Tu reviens une nouvelle fois à ce que tu sais faire de mieux : conter des histoires en toute simplicité. Ta voix me berce toujours aussi facilement, il suffit que je ferme les yeux et je me vois transporté, emmené ailleurs dans ton monde que tu protèges férocement, ne nous laissant entre-voir qu’une infime partie de ton univers mental, créant toujours une forme de frustration, l’envie d’en avoir toujours plus. Il faut dire que je suis gourmand, et je ne dois pas être le seul, j’aimerais tout savoir, mais sans doute cela gâcherait la poésie de ta musique, la part de mystère restante étant en grande partie ce qui nous pousse à continuer à te suivre, à la manière d’un Petit Poucet qui disséminerait année après année des morceaux pour qu’on le retrouve ou qu’on le cherche. Ton nouvel album est court, mais c’est tant mieux, parfois certains artistes en font trop et nous poussent à l’overdose. Ça n’a jamais été ton cas et ce ne l’est pas non plus ici. En à peine plus de 20 minutes tu nous montres l’étendue de ton songwriting tranquille, où tu t’interroges autant sur toi que sur ton époque, sur l’amour et sur la technologie.

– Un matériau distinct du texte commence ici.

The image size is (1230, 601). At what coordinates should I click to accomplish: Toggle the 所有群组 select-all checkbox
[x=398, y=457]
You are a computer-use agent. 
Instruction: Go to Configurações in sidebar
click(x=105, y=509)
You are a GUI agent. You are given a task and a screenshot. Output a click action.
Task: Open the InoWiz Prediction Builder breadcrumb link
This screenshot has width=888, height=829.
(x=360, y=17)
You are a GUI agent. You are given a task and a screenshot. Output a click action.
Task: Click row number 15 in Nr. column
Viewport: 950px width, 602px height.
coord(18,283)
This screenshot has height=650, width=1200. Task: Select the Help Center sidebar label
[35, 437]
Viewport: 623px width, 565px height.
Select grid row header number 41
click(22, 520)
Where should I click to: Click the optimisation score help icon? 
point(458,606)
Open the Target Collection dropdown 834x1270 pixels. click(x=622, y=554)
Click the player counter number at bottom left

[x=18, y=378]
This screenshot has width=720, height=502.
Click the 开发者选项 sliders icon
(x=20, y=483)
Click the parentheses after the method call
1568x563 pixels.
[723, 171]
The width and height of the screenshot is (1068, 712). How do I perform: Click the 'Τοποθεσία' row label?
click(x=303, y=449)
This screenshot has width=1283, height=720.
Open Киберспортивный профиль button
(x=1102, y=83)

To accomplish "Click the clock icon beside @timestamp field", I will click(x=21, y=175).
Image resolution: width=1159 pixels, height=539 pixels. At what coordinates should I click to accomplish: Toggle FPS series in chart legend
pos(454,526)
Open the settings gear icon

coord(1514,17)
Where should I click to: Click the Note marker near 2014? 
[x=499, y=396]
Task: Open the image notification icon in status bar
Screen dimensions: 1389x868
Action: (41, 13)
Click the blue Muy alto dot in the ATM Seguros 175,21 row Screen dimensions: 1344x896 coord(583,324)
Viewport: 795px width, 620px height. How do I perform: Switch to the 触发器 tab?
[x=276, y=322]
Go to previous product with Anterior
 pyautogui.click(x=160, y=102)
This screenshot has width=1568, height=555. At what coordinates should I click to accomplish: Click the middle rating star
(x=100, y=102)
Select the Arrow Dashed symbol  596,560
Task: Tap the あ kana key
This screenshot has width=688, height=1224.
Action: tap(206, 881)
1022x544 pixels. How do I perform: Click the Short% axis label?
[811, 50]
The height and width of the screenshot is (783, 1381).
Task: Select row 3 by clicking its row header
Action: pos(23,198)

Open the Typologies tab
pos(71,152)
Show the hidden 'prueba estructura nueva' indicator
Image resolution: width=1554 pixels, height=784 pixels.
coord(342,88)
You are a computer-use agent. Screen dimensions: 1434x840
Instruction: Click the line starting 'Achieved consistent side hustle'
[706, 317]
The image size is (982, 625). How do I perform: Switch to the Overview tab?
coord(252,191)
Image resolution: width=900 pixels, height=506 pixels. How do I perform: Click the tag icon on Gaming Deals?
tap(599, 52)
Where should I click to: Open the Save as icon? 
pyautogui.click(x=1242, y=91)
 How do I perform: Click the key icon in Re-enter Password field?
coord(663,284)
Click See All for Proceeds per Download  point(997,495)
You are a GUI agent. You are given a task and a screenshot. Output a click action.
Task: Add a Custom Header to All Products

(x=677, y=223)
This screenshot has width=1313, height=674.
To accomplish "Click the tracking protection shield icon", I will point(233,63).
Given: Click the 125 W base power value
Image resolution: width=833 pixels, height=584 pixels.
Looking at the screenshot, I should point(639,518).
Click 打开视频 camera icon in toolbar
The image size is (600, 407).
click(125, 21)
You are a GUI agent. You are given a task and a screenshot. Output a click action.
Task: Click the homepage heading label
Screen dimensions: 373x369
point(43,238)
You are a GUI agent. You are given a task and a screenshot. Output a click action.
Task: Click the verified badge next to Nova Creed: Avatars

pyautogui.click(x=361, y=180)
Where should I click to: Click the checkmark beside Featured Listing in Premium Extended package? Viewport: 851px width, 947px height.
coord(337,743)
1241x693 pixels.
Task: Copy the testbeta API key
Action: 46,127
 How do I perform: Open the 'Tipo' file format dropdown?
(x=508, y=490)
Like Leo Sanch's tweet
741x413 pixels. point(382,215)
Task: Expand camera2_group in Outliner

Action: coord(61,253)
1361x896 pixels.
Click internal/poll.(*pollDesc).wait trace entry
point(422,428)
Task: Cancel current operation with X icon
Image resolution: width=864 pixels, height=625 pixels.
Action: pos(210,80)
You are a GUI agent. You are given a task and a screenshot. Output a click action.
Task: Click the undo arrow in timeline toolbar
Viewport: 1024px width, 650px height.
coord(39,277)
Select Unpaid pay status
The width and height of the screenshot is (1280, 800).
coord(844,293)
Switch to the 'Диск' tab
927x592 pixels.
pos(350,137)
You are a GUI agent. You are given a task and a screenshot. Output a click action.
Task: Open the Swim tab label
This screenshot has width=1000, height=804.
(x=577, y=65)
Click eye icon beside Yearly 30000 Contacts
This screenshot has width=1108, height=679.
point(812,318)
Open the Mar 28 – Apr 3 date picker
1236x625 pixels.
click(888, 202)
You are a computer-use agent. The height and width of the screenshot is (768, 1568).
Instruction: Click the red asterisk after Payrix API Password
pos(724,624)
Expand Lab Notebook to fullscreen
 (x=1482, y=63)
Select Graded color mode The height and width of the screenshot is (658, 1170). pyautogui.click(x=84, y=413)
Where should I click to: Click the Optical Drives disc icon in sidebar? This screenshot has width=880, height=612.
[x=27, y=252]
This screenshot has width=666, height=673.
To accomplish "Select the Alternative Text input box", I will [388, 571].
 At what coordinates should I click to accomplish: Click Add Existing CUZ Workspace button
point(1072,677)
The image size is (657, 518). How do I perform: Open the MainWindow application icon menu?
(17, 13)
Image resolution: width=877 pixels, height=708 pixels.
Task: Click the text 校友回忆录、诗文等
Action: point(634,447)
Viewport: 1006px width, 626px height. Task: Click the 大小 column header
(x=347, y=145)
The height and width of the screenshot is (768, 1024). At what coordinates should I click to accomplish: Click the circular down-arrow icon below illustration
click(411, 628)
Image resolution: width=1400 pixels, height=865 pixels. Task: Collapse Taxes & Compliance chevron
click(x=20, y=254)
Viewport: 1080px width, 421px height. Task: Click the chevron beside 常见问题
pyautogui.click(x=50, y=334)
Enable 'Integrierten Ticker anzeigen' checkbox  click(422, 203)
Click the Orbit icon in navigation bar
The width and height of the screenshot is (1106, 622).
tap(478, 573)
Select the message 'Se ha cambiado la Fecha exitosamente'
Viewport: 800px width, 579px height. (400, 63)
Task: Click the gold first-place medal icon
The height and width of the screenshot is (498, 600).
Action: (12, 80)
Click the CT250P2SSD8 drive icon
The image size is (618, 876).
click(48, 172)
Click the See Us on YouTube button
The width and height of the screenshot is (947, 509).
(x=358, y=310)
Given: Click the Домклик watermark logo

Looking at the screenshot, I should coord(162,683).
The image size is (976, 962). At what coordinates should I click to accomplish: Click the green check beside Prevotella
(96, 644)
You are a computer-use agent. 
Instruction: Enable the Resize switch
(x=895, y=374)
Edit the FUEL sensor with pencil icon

C’est avec plaisir qu’on peut entendre le retour des cordes dans ta musique, la transformant une nouvelle fois en bande-originale d’une époque, d’un instant. On se sent tout de suite bien, comme si l’on retrouvait un ami que l’on n’avait jamais vraiment quitté. Engine of Paradise ouvre ce bal en douceur, une douceur qui ne nous quittera plus. Que tu te fasses prêcheur sur Gather Round, que tu reprennes un peu ton rôle de crooner sur Freeze My Love, que la mélancolie nous submerge sur Escape From This Brain ou Rather Have No Thing, ou que tu clôtures ce chapitre entre amis sur l’exceptionnelle Reasonable Man (ce que tu ne seras jamais, on le sait tous les deux), le lyrisme n’est jamais loin, tu es toujours sur cette ligne fine, comme un équilibriste.

Certains sombreraient avec malheur dans le mauvais goût, ce n’est jamais ton cas, ça ne l’a d’ailleurs jamais été, tout semble si naturel et si vrai chez toi. Tu réussis une nouvelle fois la gageure de nous offrir un album qui semble aussi familier qu’il est neuf, de garder ainsi toujours présente ton âme d’enfant, ce côté doux et rêveur dans ton regard qui me rassure autant qu’il me fascine. Adam, c’est avec ces mots que je te quitte, en écoutant encore cet Engine Of Paradise qui me surprend écoute après écoute et qui me répare d’une certaines manière. Merci pour tout et à bientôt.